Как жизнь, так и кончина великого князя Андрея Александровича были несчастием для Русской земли. Явились два искателя великого княжения: князь Михаил Ярославич Тверской и князь Георгий Данилович Московский; первый из них имел более прав, как внук Ярослава Всеволодовича и двоюродный дядя Георгия, следовательно — старейший в роде. Это, по понятиям того времени, казалось неоспоримым, и бояре великокняжеские, похоронив тело Андрея в Городце Волжском, поспешили в Тверь поздравить Михаила с престолом Владимирским. Новгородцы также признали его своим князем, с условием, что  хан утвердит за ним великое княжение. Тщетно блаженный митрополит Максим уговаривал Георгия не искать великого княжения и обещал ему именем вдовствующей княгини Ксении, матери Михаила, предоставить  на выбор несколько городов в прибавок к Московской области. Дядя и племянник поехали судиться к хану; началась продолжительная кровавая борьба между Москвою и Тверью.
    Сначала Михаил превозмог соперника и приехал с ханскою грамотой во Владимир. Зная неуступчивость врага своего, он хотел смирить Георгия оружием и дважды приступал к Москве, но не мог взять ее. Это еще более усилило взаимную злобу, пагубную для обоих князей. Впрочем, летописцы оправдывают Михаила и винят князя Московского, который заслужил всеобщую ненависть гнусным злодейством: он велел зарезать Рязанского князя Константина, находившегося у него в плену.

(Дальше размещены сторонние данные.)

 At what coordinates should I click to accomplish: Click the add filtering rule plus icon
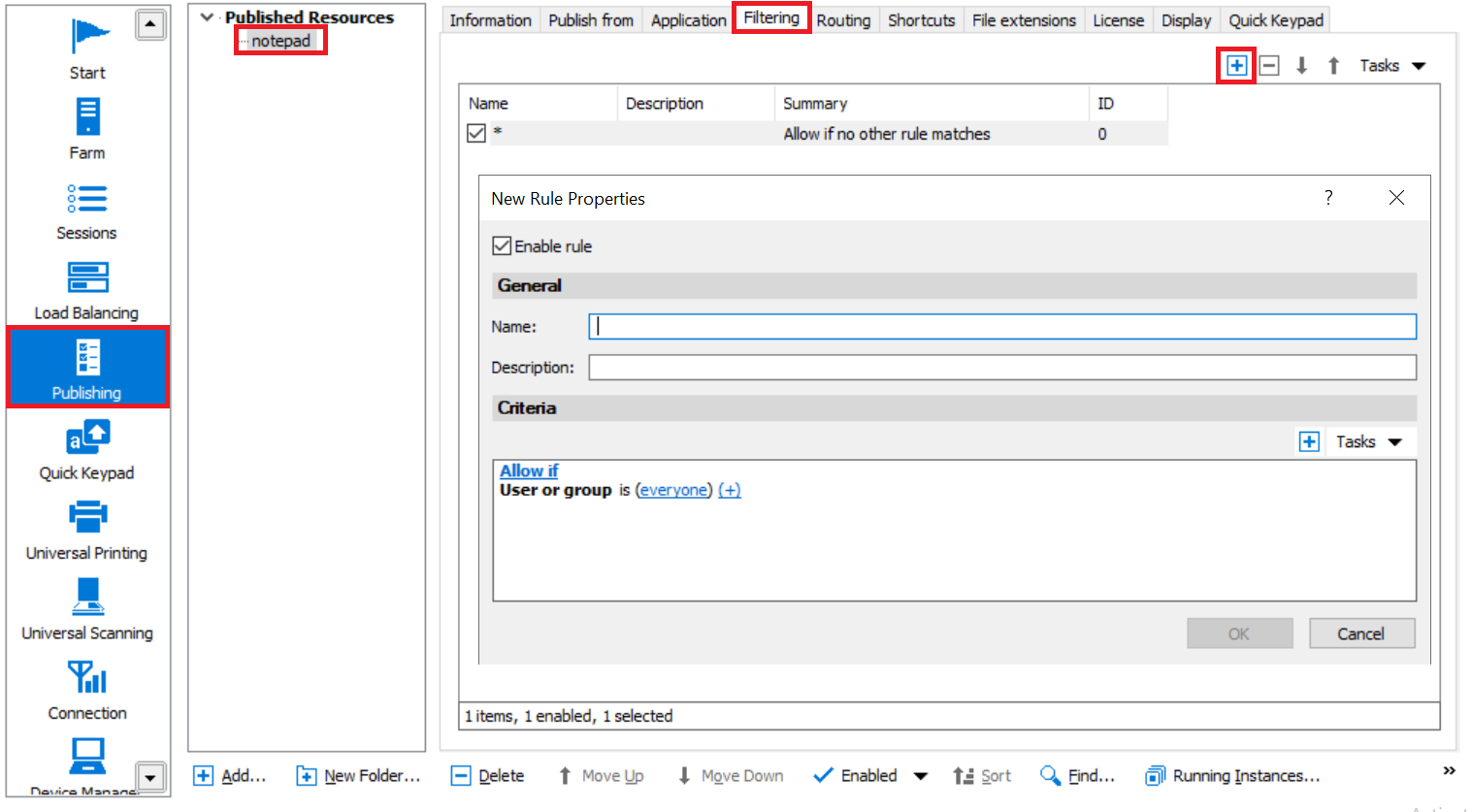1236,66
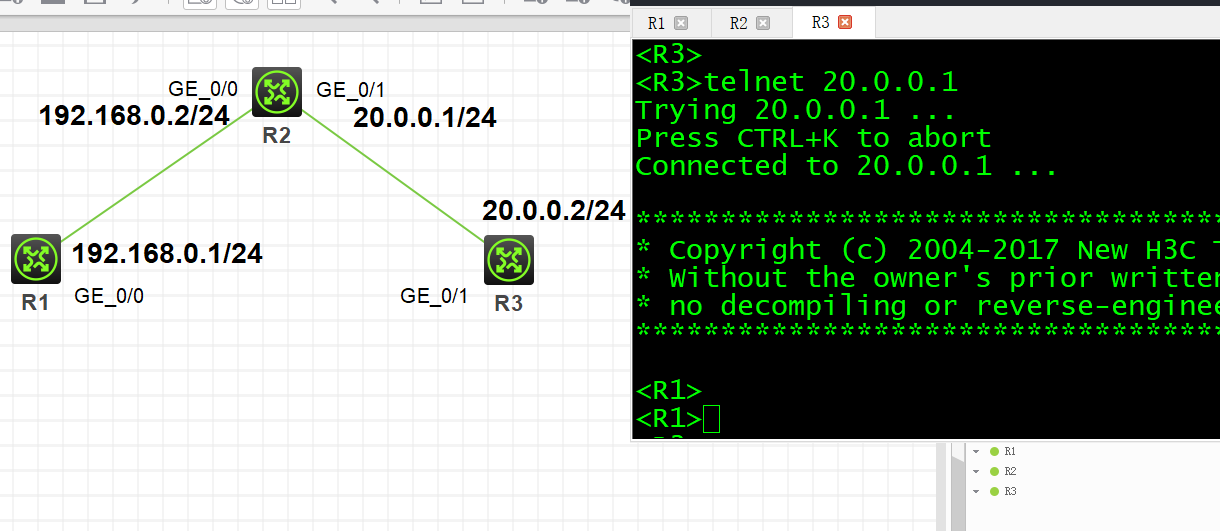Viewport: 1220px width, 531px height.
Task: Select the 20.0.0.2/24 label above R3
Action: pyautogui.click(x=553, y=211)

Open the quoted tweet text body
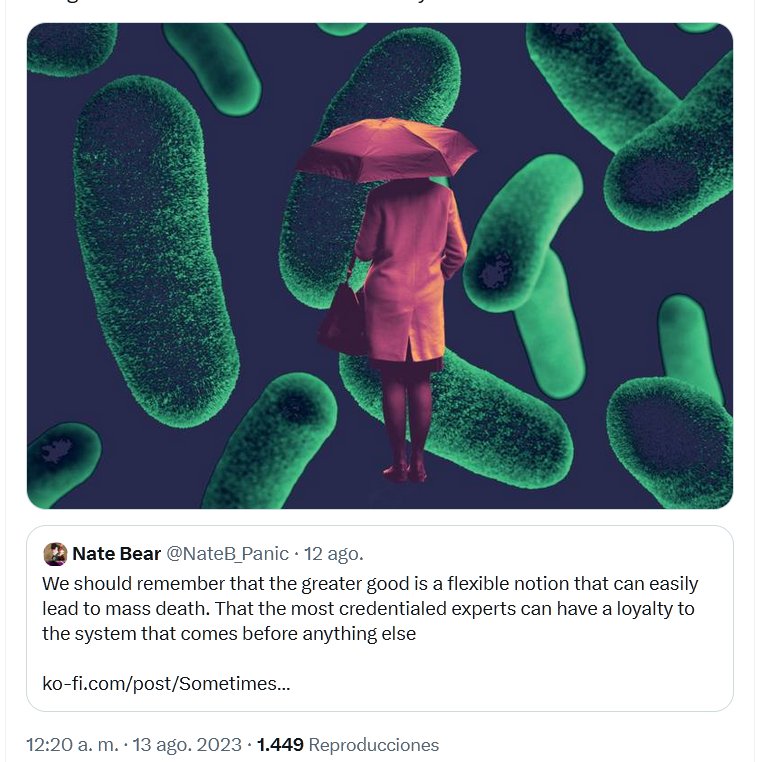tap(369, 608)
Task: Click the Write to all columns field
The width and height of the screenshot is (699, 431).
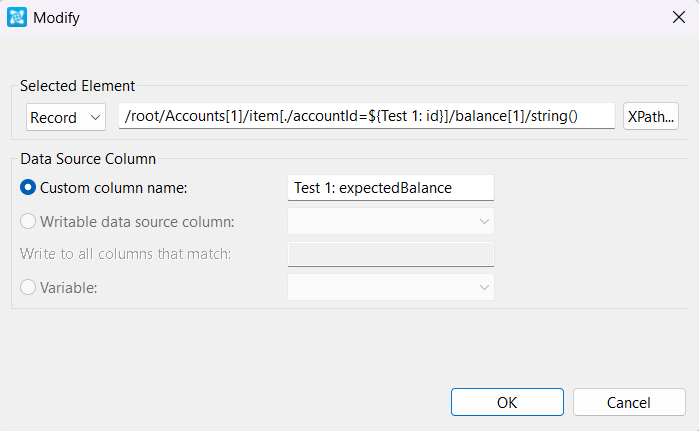Action: (x=390, y=254)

    Несколько лет Михаил властвовал спокойно и жил большею частию в Твери, управляя великим княжением и Новгородом чрез наместников. Между тем Георгий в Орде три года бил челом вельможам ордынским, одаривал их и, наконец, сумел снискать милость нового хана Узбека, который выдал за него замуж любимую сестру свою Кончаку, названную в крещении Агафиею, объявил его великим князем и дал ему войско. В сопровождении монголов и воеводы их Кавгадыя Георгий возвратился в отечество и хотел немедленно завоевать Тверь.
    Михаил отправил посольство к племяннику и велел сказать ему: “Будь великим князем, если так угодно царю; но оставь меня спокойно княжить в моем наследии; ступай во Владимир и отпусти войско.” Георгий вместо ответа опустошал с татарами Тверскую область. Михаил призвал на совет епископа и бояр: “Судите меня с племянником, — говорил он, — не сам ли хан утвердил меня на великом княжении, а теперь отдал его Георгию? Я не спорю против воли ханской, а Георгий ищет головы моей, терзает наследственную мою область. Скажите, кто из нас виноват?” Епископ и бояре единогласно отвечали ему: “Ты прав, государь, пред лицом Божиим: возьми меч праведный и иди на врага; с тобою Бог и верные слуги, готовые умереть за доброго князя.” — “Не за меня одного, — сказал Михаил, — но за множество людей невинных, лишаемых крова отеческого, свободы и жизни.” Началась кровопролитная битва, и Михаил обратил в бегство врагов своих, освободив множество тверитян, взятых в неволю татарами. Жена Георгия и Кавгадый попались в плен. Первая, к несчастью, вскоре умерла скоропостижно, и враги Михайловы распустили слух, будто бы она была отравлена ядом.
    Не желая продолжать кровопролития, Михаил отпустил Кавгадыя с богатыми дарами к хану и предложил Георгию ехать с ним в Орду на суд. Уверенный в правоте своей, он не спешил и спокойно занимался в Твери делами правления. Между тем коварный племянник предупредил дядю и успел при помощи Кавгадыя очернить его перед Узбеком.
    Наконец, и Михаил собрался в Орду. Приняв благословение от епископа Варсонофия, помолившись и благословив детей, он отправился в путь. Благочестивая супругаего  княгиня Анна, проводила его до берегов Нерли; там он исповедался пред духовником и открыл ему свою тайную мысль: “Я всегда любил отечество, но не мог прекратить наших злобных междоусобий; буду доволен, если хотя смерть моя успокоит землю Русскую.”